Vick eilte auf sein Zimmer. Er fühlte, wie der Hunger wieder wuchs in ihm. Aber das Verlangen, zu Katalin zu kommen, war stärker. Es versetzte ihn in einen tranceartigen Zustand, in dem er unbeirrt packte, duschte, sich umkleidete, und sich schließlich beinahe wie ein neuer Mensch fühlte, als er das Hotel verließ und in seinen Wagen stieg.

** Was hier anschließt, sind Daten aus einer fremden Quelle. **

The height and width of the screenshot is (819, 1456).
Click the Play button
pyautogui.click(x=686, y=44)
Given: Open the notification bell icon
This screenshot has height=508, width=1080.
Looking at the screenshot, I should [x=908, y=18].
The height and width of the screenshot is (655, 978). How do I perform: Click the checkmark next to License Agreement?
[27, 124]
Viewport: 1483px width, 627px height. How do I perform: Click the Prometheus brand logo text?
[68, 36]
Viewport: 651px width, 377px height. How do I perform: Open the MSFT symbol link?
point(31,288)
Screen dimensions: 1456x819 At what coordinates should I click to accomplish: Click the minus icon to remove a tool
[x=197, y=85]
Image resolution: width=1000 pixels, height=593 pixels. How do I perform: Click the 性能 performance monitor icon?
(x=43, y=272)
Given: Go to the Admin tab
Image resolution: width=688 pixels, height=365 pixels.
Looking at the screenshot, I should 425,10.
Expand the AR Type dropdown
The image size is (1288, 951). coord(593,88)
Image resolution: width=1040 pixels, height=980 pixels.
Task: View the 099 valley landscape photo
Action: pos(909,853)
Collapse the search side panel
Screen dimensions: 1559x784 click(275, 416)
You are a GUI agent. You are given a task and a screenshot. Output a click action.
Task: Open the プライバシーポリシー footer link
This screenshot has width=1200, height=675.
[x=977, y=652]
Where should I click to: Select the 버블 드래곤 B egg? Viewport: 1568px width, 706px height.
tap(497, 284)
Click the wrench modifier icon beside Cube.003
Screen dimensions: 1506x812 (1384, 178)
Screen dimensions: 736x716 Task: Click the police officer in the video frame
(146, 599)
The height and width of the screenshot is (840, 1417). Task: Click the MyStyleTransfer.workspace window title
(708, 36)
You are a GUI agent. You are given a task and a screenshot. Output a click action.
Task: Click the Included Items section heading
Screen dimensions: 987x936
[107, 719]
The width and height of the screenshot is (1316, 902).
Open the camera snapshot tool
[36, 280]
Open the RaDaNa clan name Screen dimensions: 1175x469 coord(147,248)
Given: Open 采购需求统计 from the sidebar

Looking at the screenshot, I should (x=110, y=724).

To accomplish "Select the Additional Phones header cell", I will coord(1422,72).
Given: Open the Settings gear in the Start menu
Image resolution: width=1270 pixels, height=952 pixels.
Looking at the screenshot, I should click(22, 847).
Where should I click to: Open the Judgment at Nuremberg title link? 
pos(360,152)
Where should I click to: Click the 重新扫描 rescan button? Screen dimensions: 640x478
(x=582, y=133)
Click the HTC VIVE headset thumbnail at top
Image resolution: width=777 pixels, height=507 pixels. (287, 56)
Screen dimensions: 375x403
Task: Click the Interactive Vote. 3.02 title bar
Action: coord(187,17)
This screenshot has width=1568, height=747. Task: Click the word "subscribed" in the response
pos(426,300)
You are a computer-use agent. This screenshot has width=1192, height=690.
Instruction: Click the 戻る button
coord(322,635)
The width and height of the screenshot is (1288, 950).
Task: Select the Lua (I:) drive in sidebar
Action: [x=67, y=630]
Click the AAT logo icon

Fünfzehn Minuten später war er auf der Autobahn. Der erste Schimmer der Morgendämmerung kroch über den Himmel vor ihm und erfüllte ihn mit Unruhe.
Diese Unruhe wuchs, je heller der Himmel wurde.
Der Manta jagte wie ein Geschoß über die dämmrige Straße. Es gab kaum Strecken, wo die Tachonadel unter hundertfünfzig kroch. Vicks Fuß klebte am Gaspedal, wie mit einer magnetischen Kraft festgehalten.
Er spürte weder Schläfrigkeit noch Müdigkeit. Nur den unterbewusst nagenden Hunger und das starke Verlangen nach Katalin, in das sich bald immer mehr eine unerklärliche Furcht mischte. Erst Unruhe und dann schließlich Furcht.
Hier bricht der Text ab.